> **Supplied records**
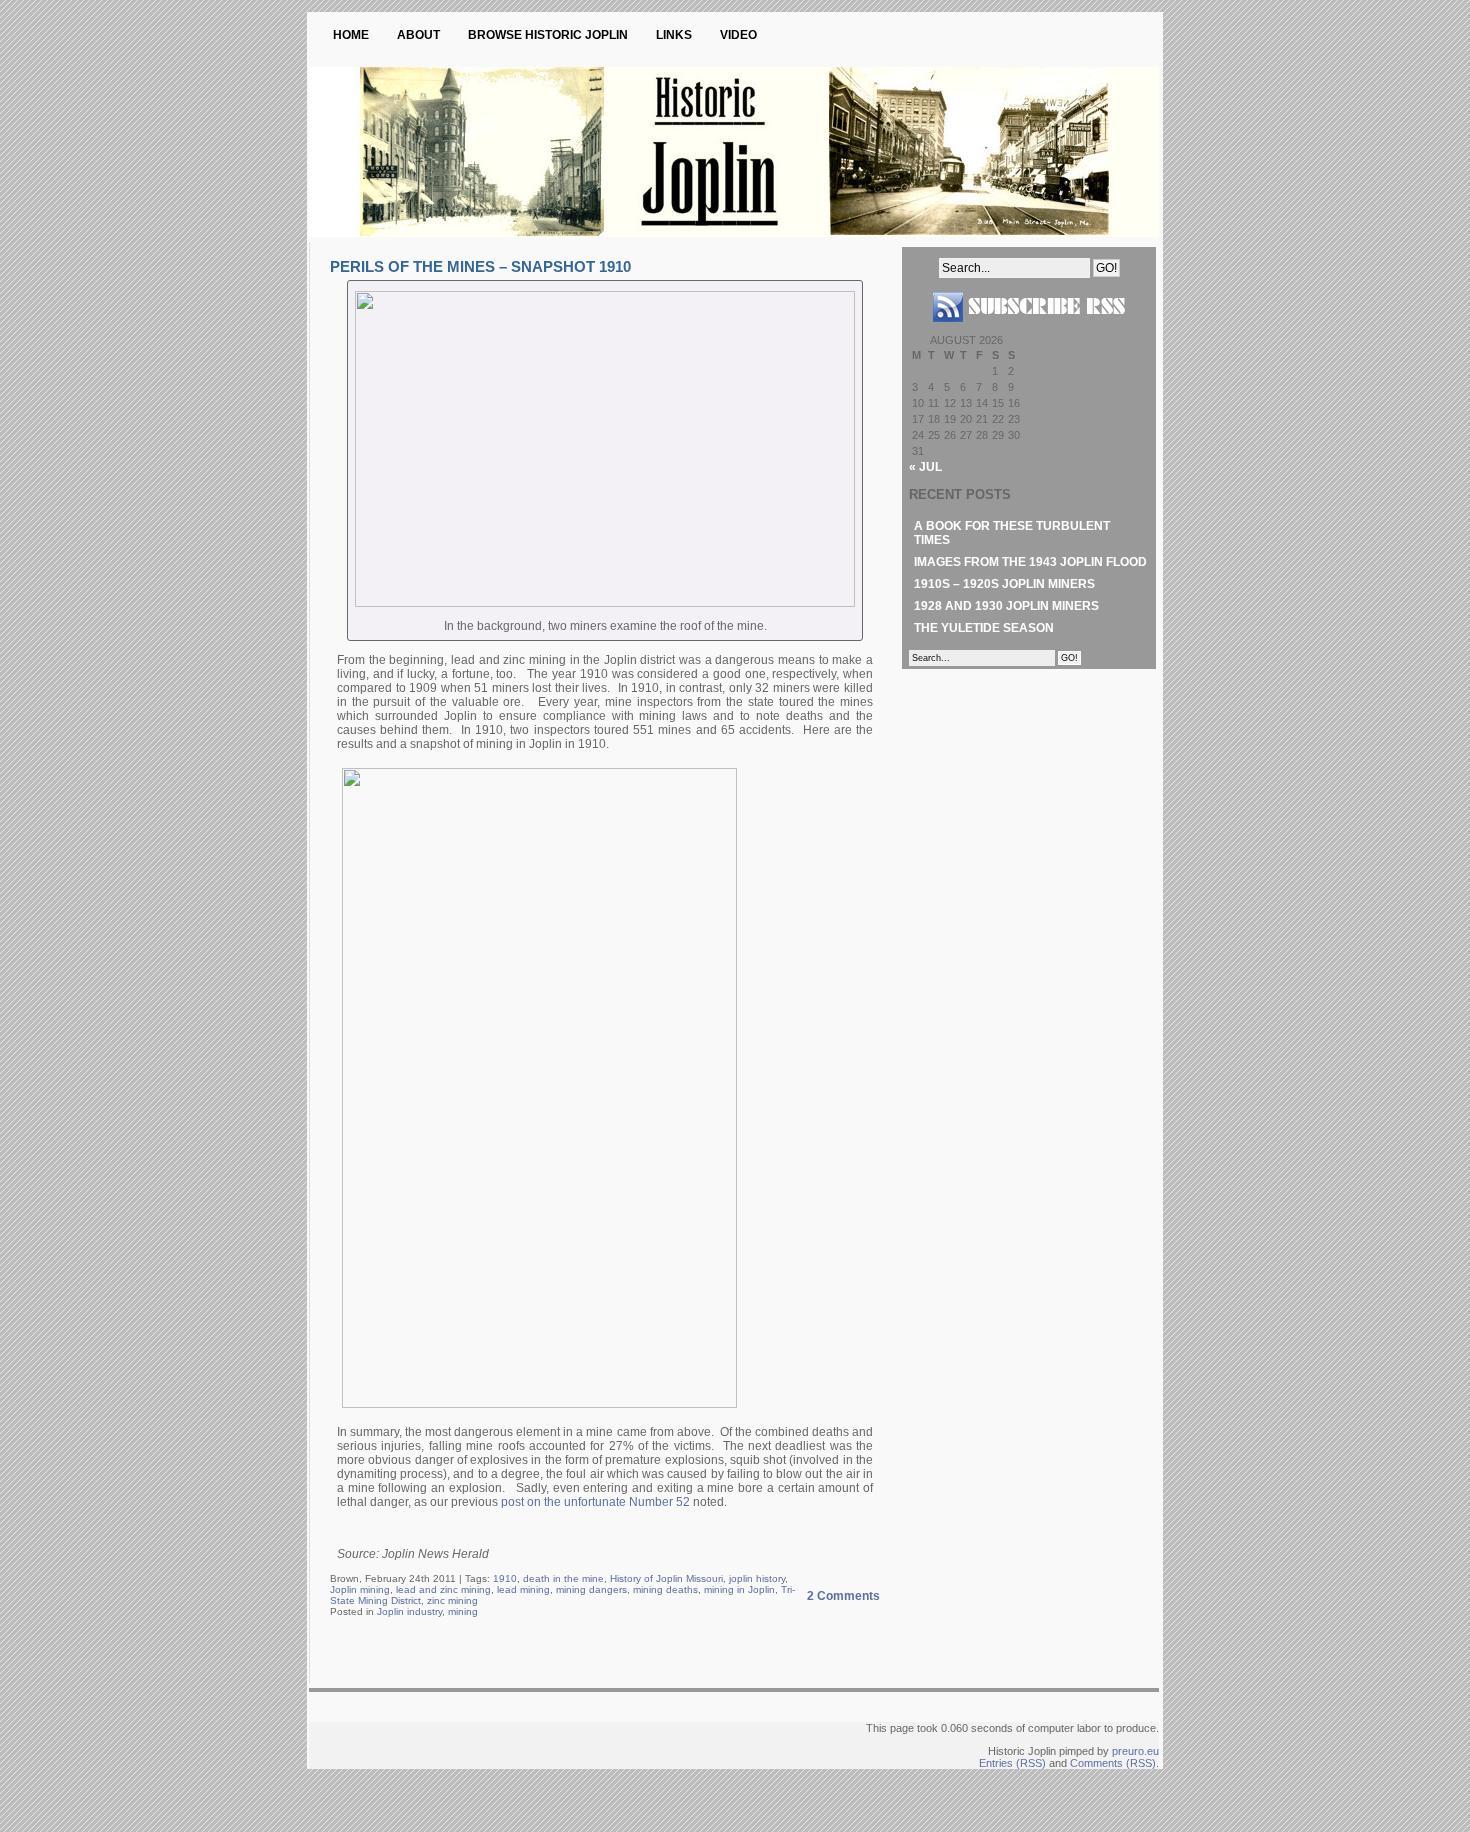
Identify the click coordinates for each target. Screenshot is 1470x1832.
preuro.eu (1135, 1751)
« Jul (925, 467)
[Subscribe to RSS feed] (1029, 330)
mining (463, 1611)
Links (674, 35)
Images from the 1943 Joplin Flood (1030, 562)
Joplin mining (360, 1589)
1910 (505, 1578)
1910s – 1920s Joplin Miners (1004, 584)
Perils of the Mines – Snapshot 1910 (480, 266)
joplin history (757, 1578)
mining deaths (665, 1589)
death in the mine (563, 1578)
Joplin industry (409, 1611)
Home (351, 35)
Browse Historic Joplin (548, 35)
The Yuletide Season (984, 628)
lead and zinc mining (443, 1589)
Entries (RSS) (1012, 1763)
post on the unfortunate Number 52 (595, 1502)
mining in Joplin (739, 1589)
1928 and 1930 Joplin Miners (1006, 606)
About (418, 35)
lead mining (523, 1589)
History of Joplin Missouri (666, 1578)
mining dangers (591, 1589)
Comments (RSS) (1113, 1763)
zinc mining (452, 1600)
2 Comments (843, 1596)
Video (738, 35)
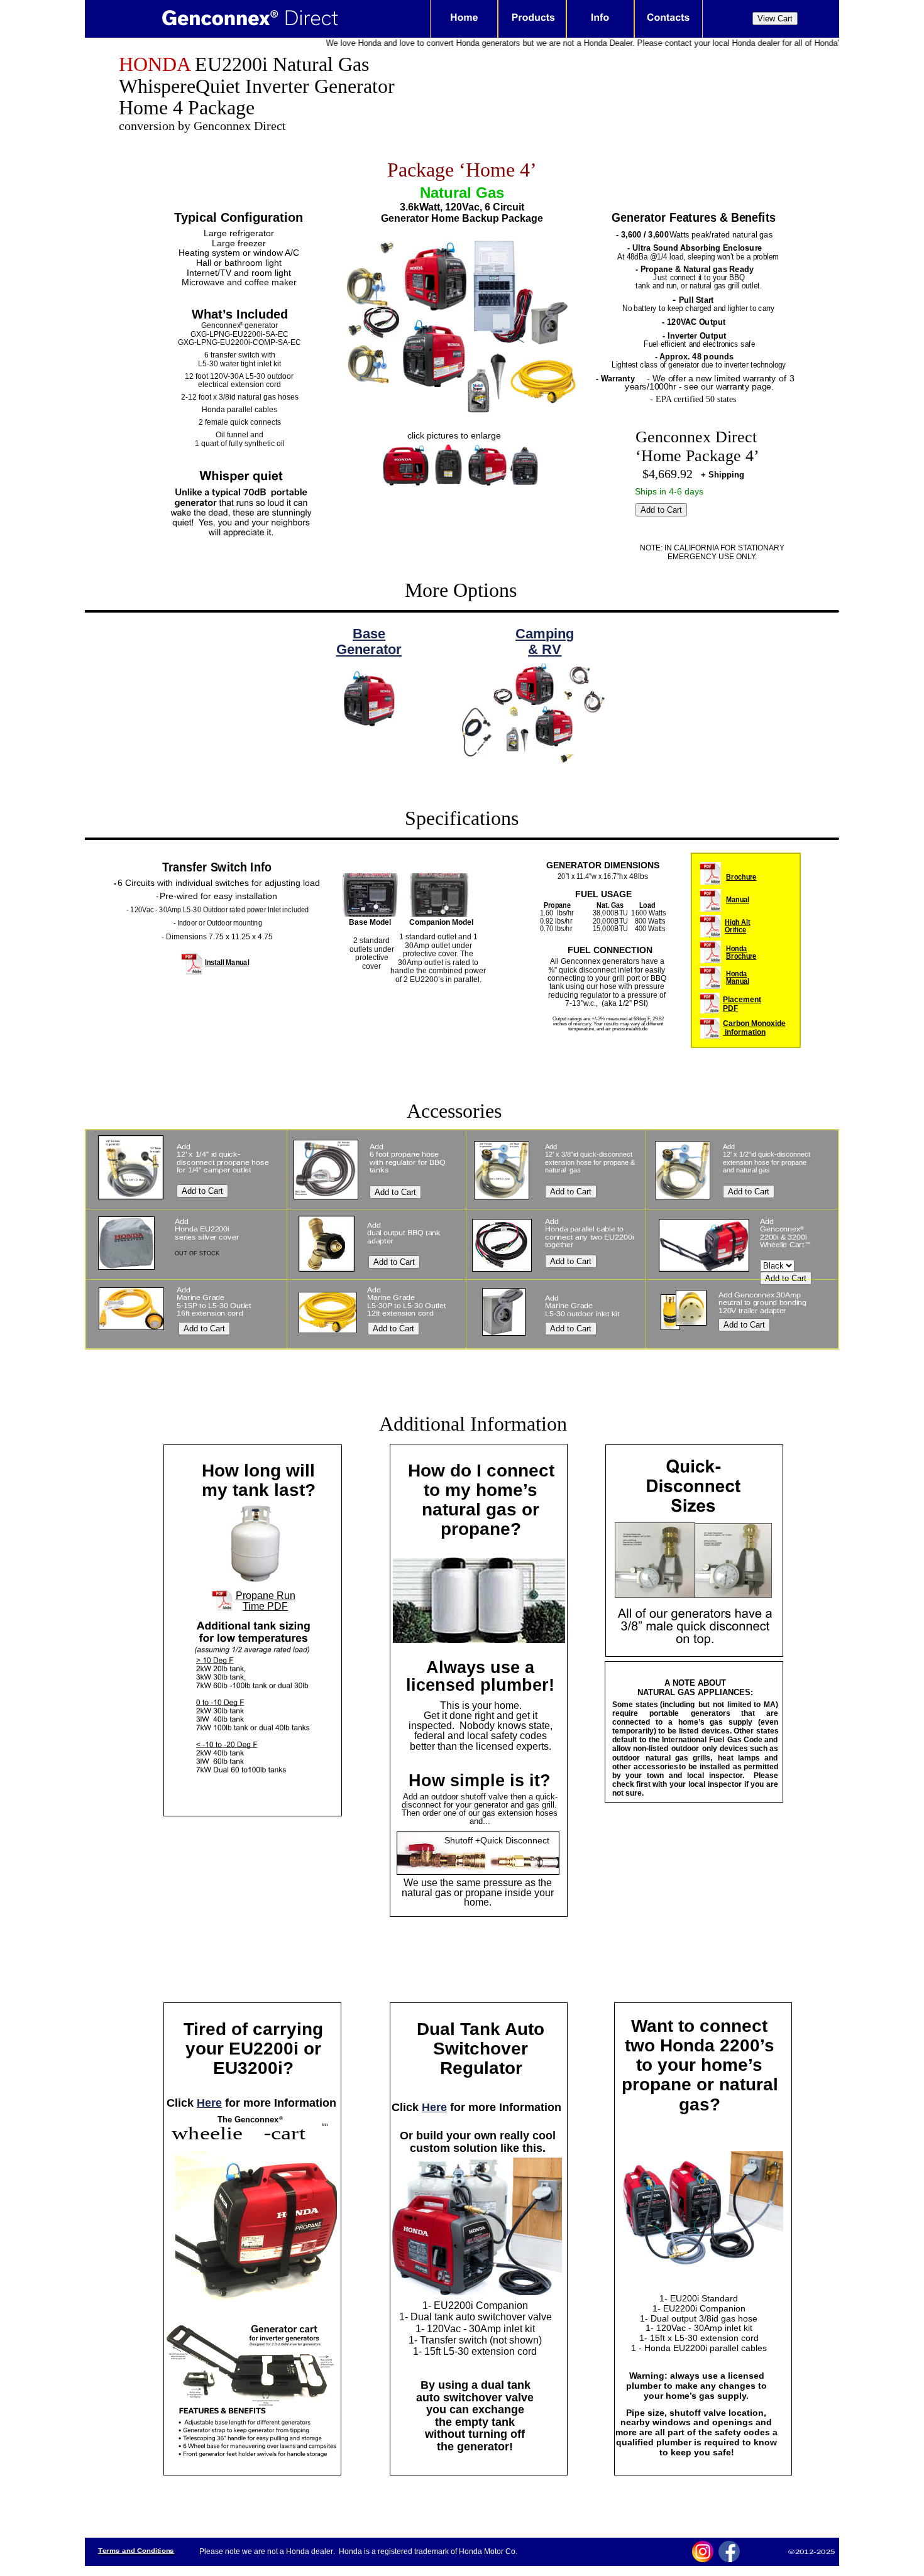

> **Task**
Restate the data word for word and exclude every picture.

> **Exercise answer**
Identify the click coordinates for each target. Screenshot is 1470x1832.
preuro.eu (1135, 1751)
« Jul (925, 467)
[Subscribe to RSS feed] (1029, 330)
mining (463, 1611)
Links (674, 35)
Images from the 1943 Joplin Flood (1030, 562)
Joplin mining (360, 1589)
1910 (505, 1578)
1910s – 1920s Joplin Miners (1004, 584)
Perils of the Mines – Snapshot 1910 (480, 266)
joplin history (757, 1578)
mining deaths (665, 1589)
death in the mine (563, 1578)
Joplin industry (409, 1611)
Home (351, 35)
Browse Historic Joplin (548, 35)
The Yuletide Season (984, 628)
lead and zinc mining (443, 1589)
Entries (RSS) (1012, 1763)
post on the unfortunate Number 52 (595, 1502)
mining in Joplin (739, 1589)
1928 and 1930 Joplin Miners (1006, 606)
About (418, 35)
lead mining (523, 1589)
History of Joplin Missouri (666, 1578)
mining dangers (591, 1589)
Comments (RSS) (1113, 1763)
zinc mining (452, 1600)
2 Comments (843, 1596)
Video (738, 35)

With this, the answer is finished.